2024
The number is precise: 60.
Sixty years have passed since the city of Bologna, long accustomed to basketball success, last saw its football team participate in Europe’s top club competition. The previous occasion was in 1964 when the tournament was known as the European Champion Clubs’ Cup. Bologna had just secured its seventh and last Scudetto (national championship title) in the only play-off ever held in Serie A history, triumphing over Helenio Herrera and Giacinto Facchetti’s legendary Inter.
However, their dreams of glory were shattered in the first round against Belgium’s Anderlecht, who advanced by the cruelest of methods—a coin toss at the end of the play-off held at Barcelona’s Camp Nou. In a twist of fate, the 25 pesetas coin, tossed by the referee, displayed the face of Francisco Franco, the side chosen by the Belgians.
The next 60 years were marked by struggles and dormancy: a Coppa Italia win in 1974 and an Intertoto Cup victory in 1998, punctuated by numerous relegations in the 1980s and 2000s, even dropping to Serie C1 and suffering a corporate bankruptcy. Dark times indeed, compared to the club’s early glory days. Founded in 1909, by 1941 Bologna had already claimed six league titles.
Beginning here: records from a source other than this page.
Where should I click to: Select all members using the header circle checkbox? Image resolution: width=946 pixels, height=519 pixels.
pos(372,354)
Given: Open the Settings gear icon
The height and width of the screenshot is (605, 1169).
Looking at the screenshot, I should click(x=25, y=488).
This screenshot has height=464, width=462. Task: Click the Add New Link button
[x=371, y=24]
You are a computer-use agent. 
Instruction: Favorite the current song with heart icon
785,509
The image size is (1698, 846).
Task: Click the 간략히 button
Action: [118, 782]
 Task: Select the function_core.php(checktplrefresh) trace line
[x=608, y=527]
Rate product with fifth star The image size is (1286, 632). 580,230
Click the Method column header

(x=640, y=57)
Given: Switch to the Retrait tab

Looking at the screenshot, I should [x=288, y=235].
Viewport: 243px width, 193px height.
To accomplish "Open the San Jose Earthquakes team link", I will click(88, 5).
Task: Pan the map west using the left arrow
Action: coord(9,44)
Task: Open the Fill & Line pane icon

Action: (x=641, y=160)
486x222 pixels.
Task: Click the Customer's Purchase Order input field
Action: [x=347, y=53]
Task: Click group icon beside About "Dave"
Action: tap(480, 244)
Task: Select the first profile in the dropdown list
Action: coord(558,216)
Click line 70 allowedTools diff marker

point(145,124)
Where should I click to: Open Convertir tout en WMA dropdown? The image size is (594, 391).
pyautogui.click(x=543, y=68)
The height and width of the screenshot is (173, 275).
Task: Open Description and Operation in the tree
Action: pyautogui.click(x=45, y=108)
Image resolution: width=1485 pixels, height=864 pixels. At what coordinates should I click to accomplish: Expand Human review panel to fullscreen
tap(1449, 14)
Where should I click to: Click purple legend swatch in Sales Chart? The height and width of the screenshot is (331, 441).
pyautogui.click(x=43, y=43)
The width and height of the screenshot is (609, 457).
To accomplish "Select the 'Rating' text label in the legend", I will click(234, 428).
In 1937, it defeated England’s Chelsea in the final of the International Tournament at the Universal Expo in Paris, becoming the first club to triumph over the so-called “masters” of English football. The victory earned them the nickname “the team that makes the world tremble,” under the guidance of Hungarian coach Árpád Weisz, who tragically perished in Auschwitz in January 1944.
Today, the city is in ecstasy. The team is cohesive, playing with joy and confidence. Coach Thiago Motta and president Joey Saputo—an Italian-Canadian entrepreneur and owner of one of North America’s largest dairy companies—have built a squad that, thanks to consistent positive results, has surpassed all expectations set at the beginning of the year. The fans, who have never abandoned the team, have shown their unwavering support, even on cold, rainy winter nights, greeting the players with immense enthusiasm upon their return from victorious away matches.
Bologna is experiencing a sudden and unexpected sporting renaissance that has touched everyone’s lives. The city, well-suited to long, festive nights, now dares to believe that this might truly be the year Lucio Dalla—Bologna’s beloved singer-songwriter, who passed away in 2012—once sang about: a year when “it will be three times Christmas and party all day.”